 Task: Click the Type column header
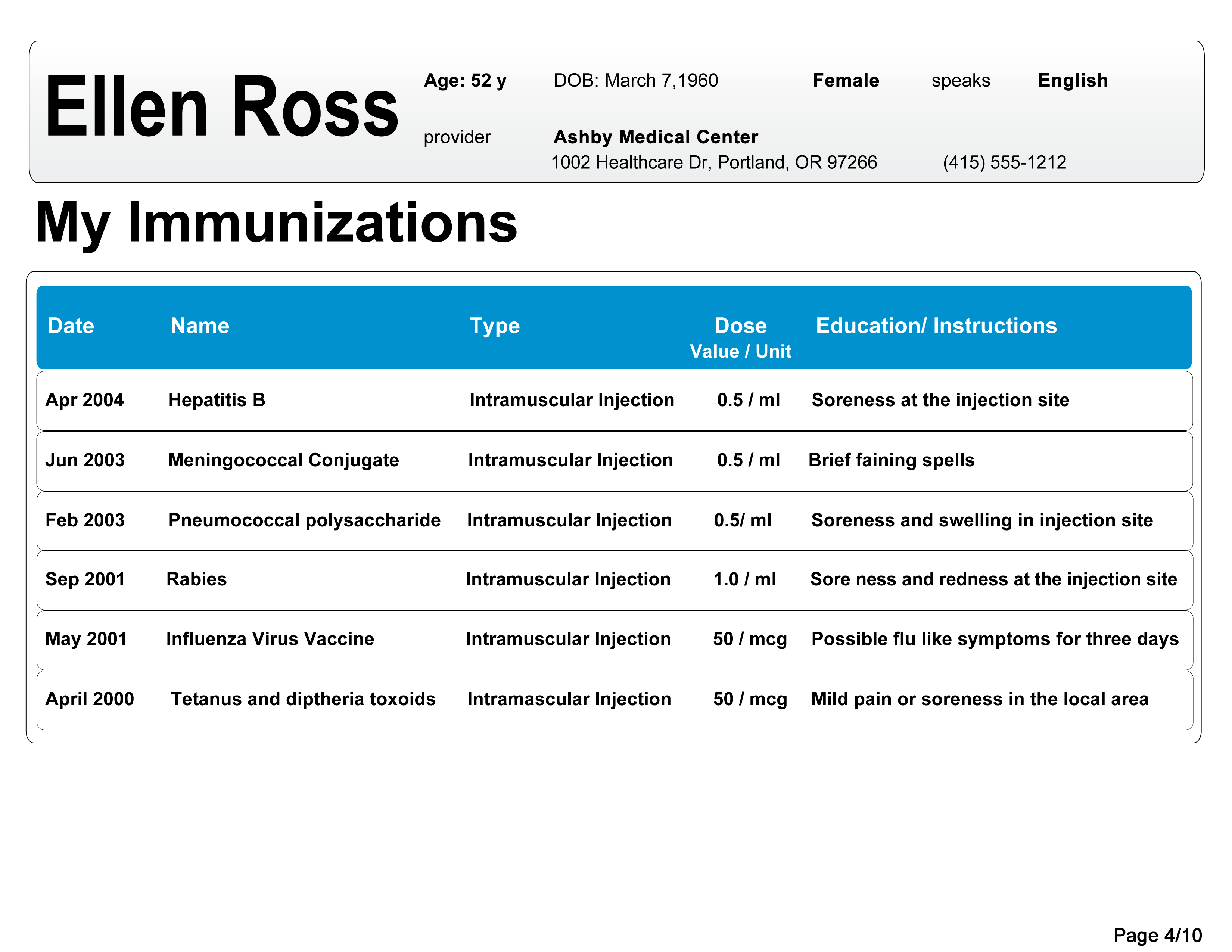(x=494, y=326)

==

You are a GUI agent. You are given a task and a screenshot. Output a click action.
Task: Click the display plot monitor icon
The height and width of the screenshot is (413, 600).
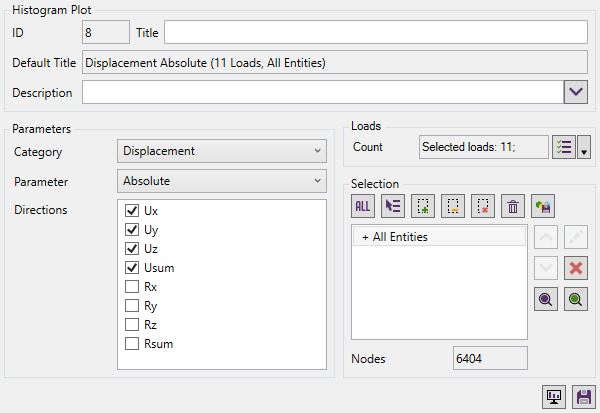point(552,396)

==

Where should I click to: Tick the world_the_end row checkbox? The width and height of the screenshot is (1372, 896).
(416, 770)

■ Directions
Identify every line in the rows above that contains the string "width", matching case exactly, and copy each of those lines in full.

■ Solution to this exercise
The height and width of the screenshot is (413, 600).
Where should I click to: Tick the world_the_end row checkbox? The width and height of the screenshot is (1372, 896).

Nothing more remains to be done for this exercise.